# start of Data for processing

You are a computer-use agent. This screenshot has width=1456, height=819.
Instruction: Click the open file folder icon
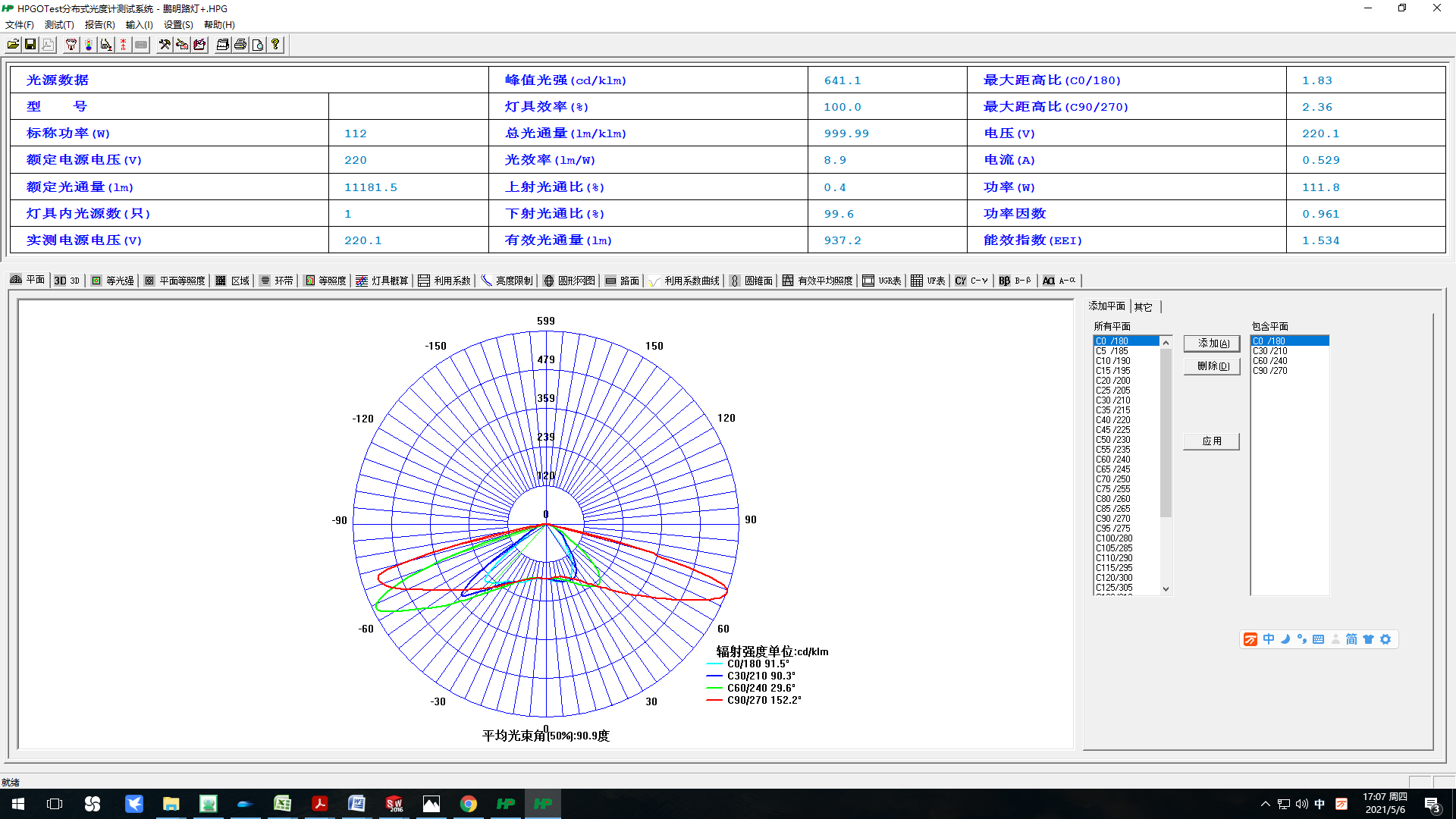(13, 45)
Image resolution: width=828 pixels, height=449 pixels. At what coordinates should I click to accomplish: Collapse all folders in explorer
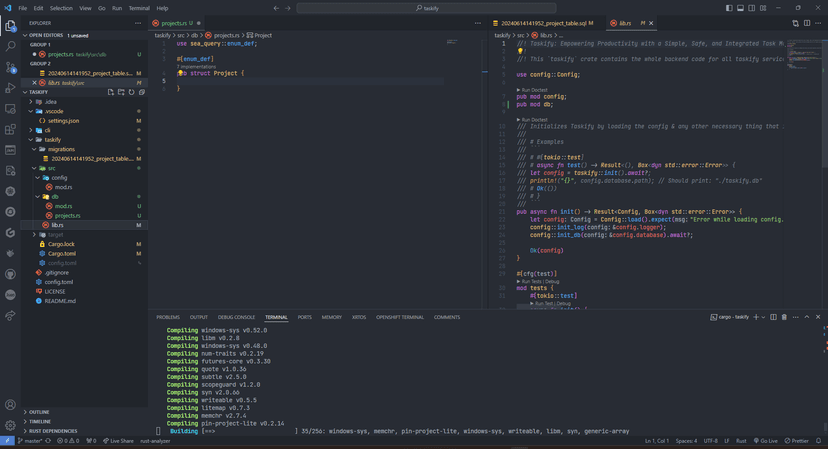pyautogui.click(x=142, y=92)
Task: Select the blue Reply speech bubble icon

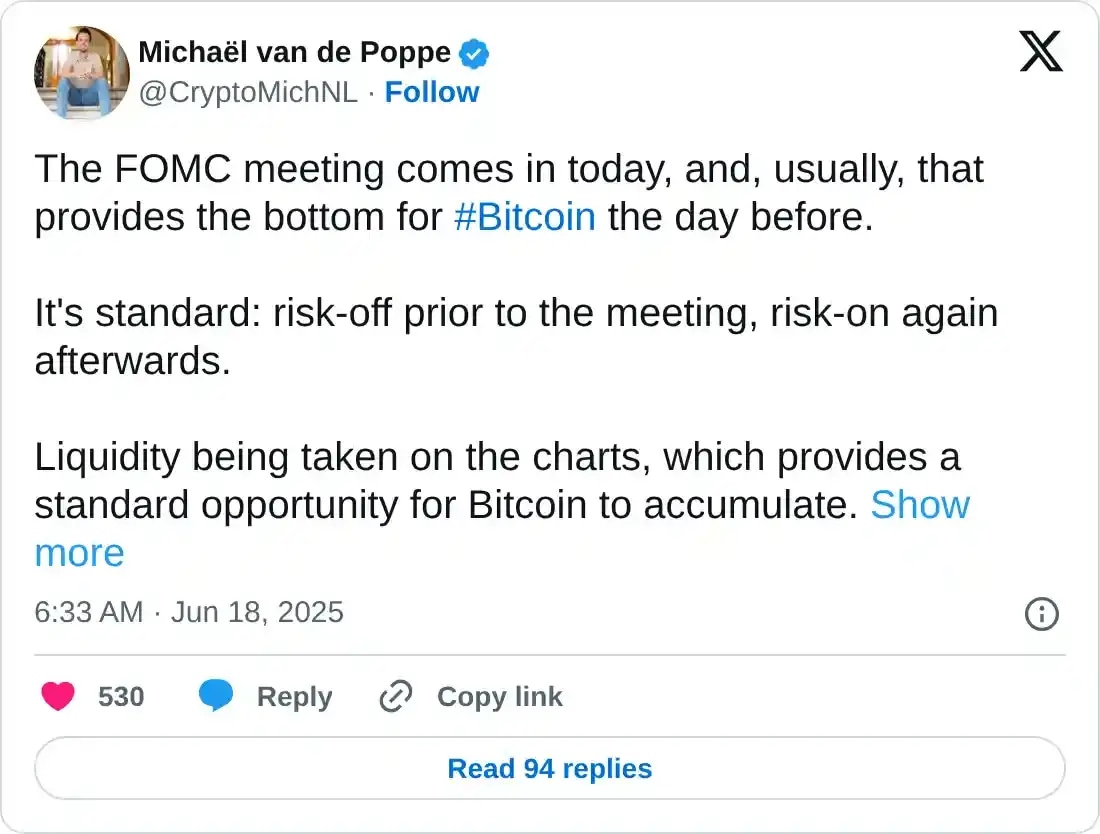Action: [x=218, y=696]
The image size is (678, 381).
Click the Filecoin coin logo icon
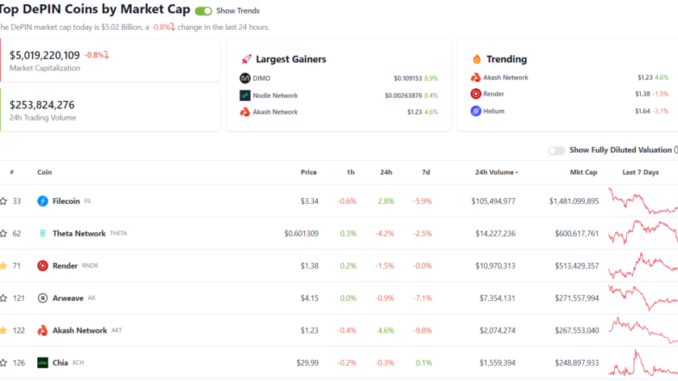(42, 201)
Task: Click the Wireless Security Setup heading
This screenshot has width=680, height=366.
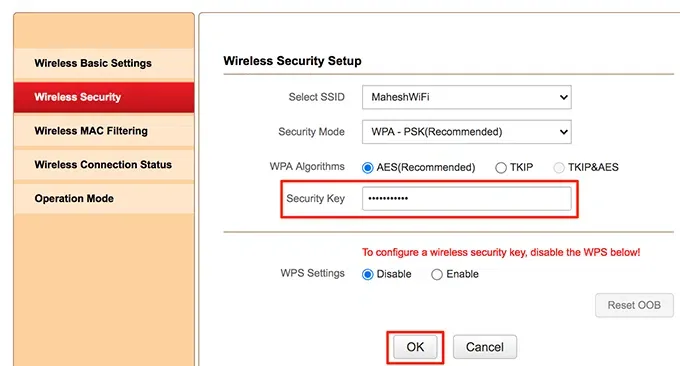Action: (x=292, y=61)

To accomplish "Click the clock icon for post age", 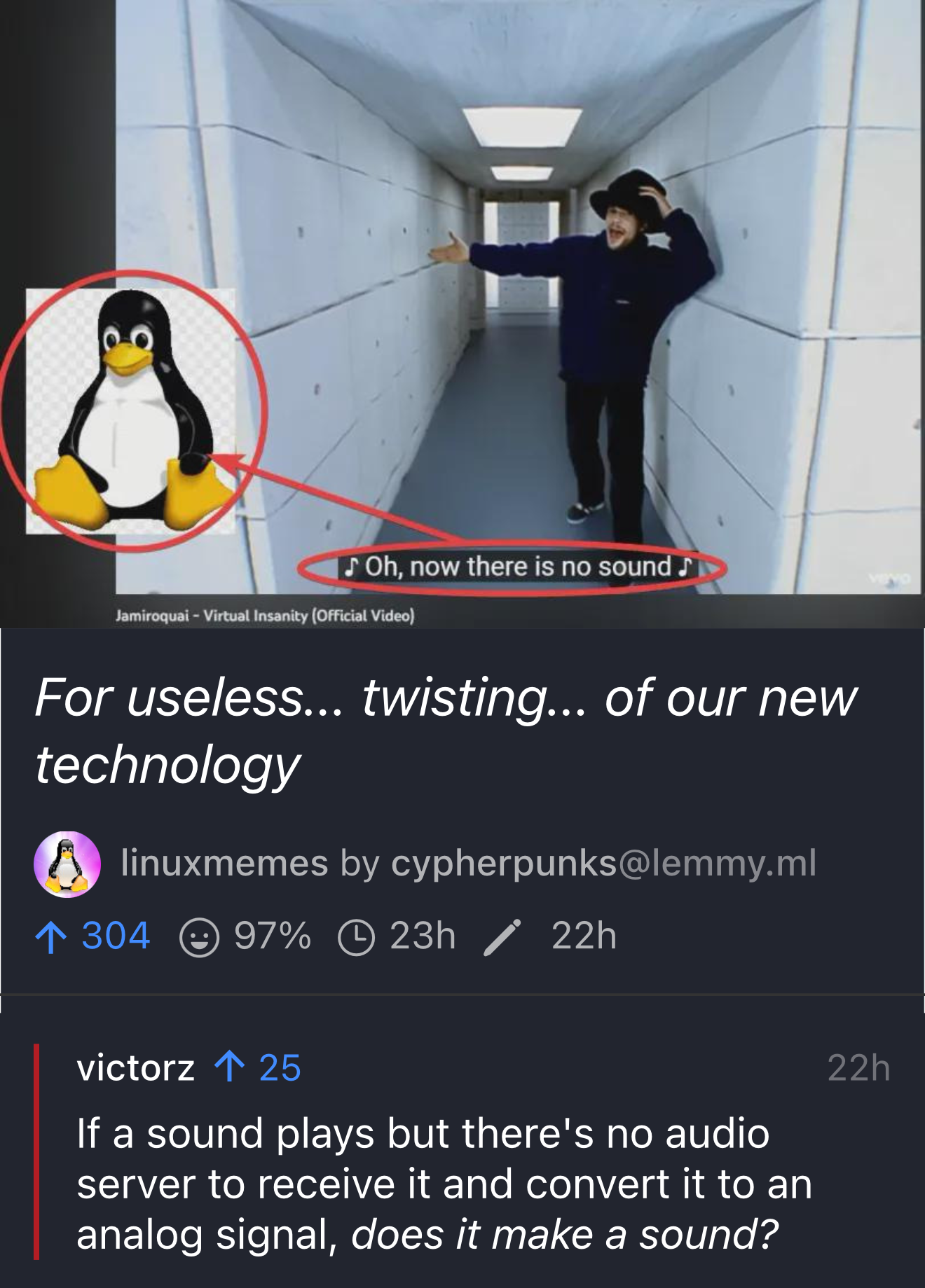I will click(x=357, y=937).
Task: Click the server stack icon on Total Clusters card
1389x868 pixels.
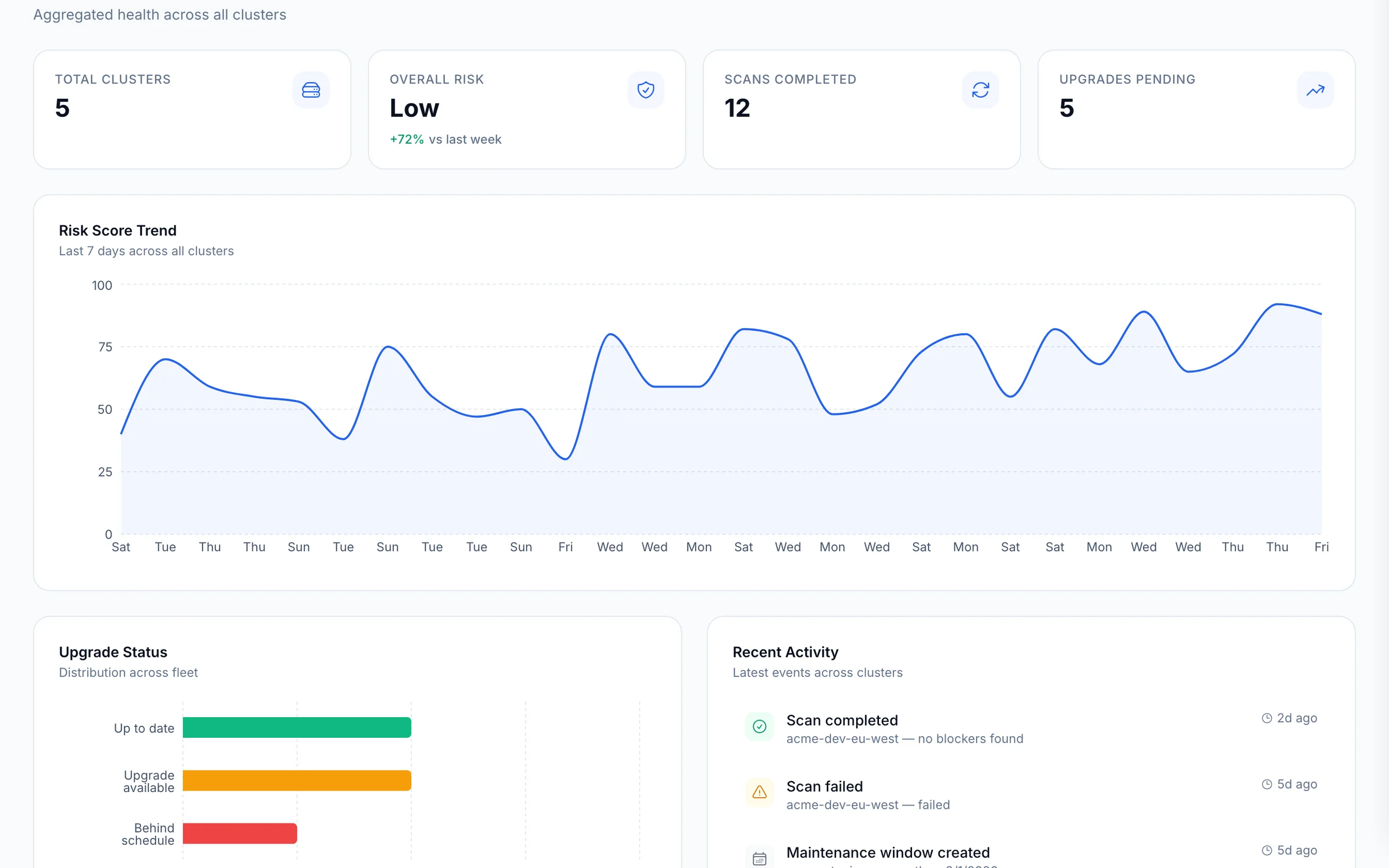Action: [311, 90]
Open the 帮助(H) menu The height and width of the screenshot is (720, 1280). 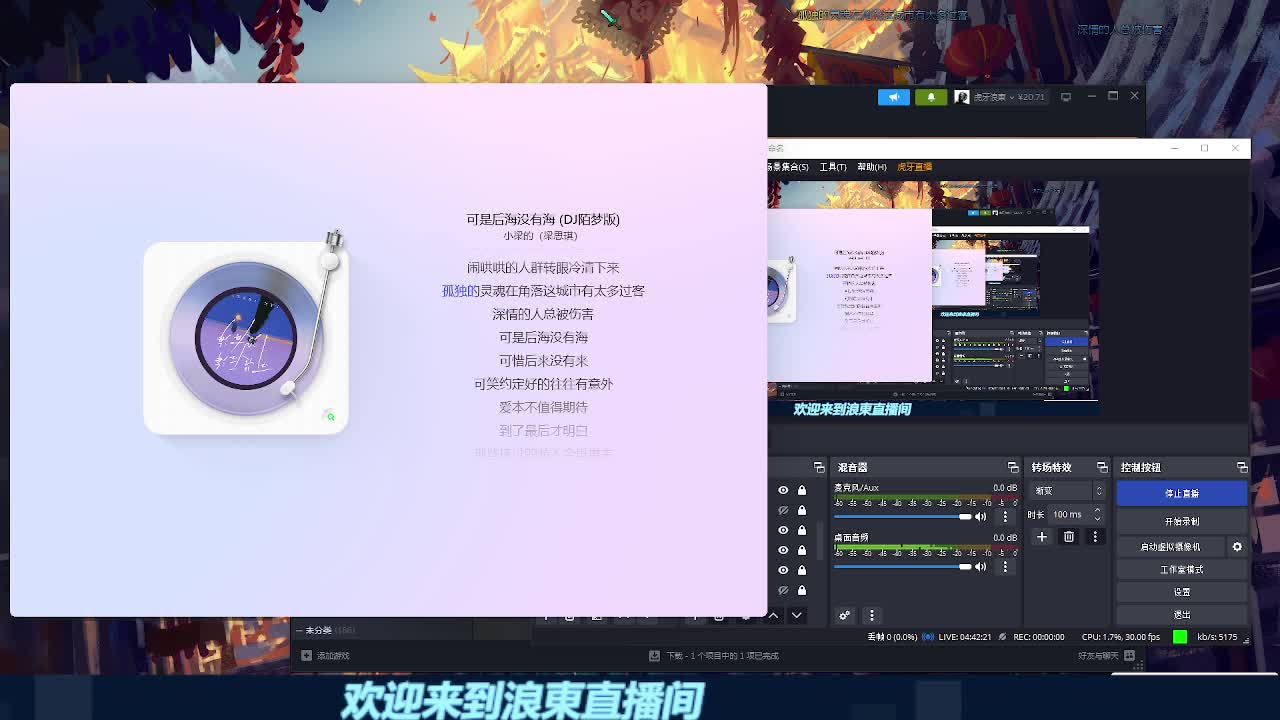(871, 167)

# end of Data for processing

• **Required work**:
Copy the material above word for word, from its first line through the line containing "Action: (x=292, y=61)", including that line. Leave out the pictures.

• **Solution to this task**:
You are a computer-use agent. This screenshot has width=1456, height=819.
Instruction: Click the open file folder icon
(13, 45)
Image resolution: width=828 pixels, height=449 pixels. At what coordinates should I click to accomplish: Collapse all folders in explorer
pyautogui.click(x=142, y=92)
Task: Select the blue Reply speech bubble icon

Action: [x=218, y=696]
The image size is (678, 381).
Click the Filecoin coin logo icon
(42, 201)
Task: Click the Wireless Security Setup heading
This screenshot has width=680, height=366.
Action: (x=292, y=61)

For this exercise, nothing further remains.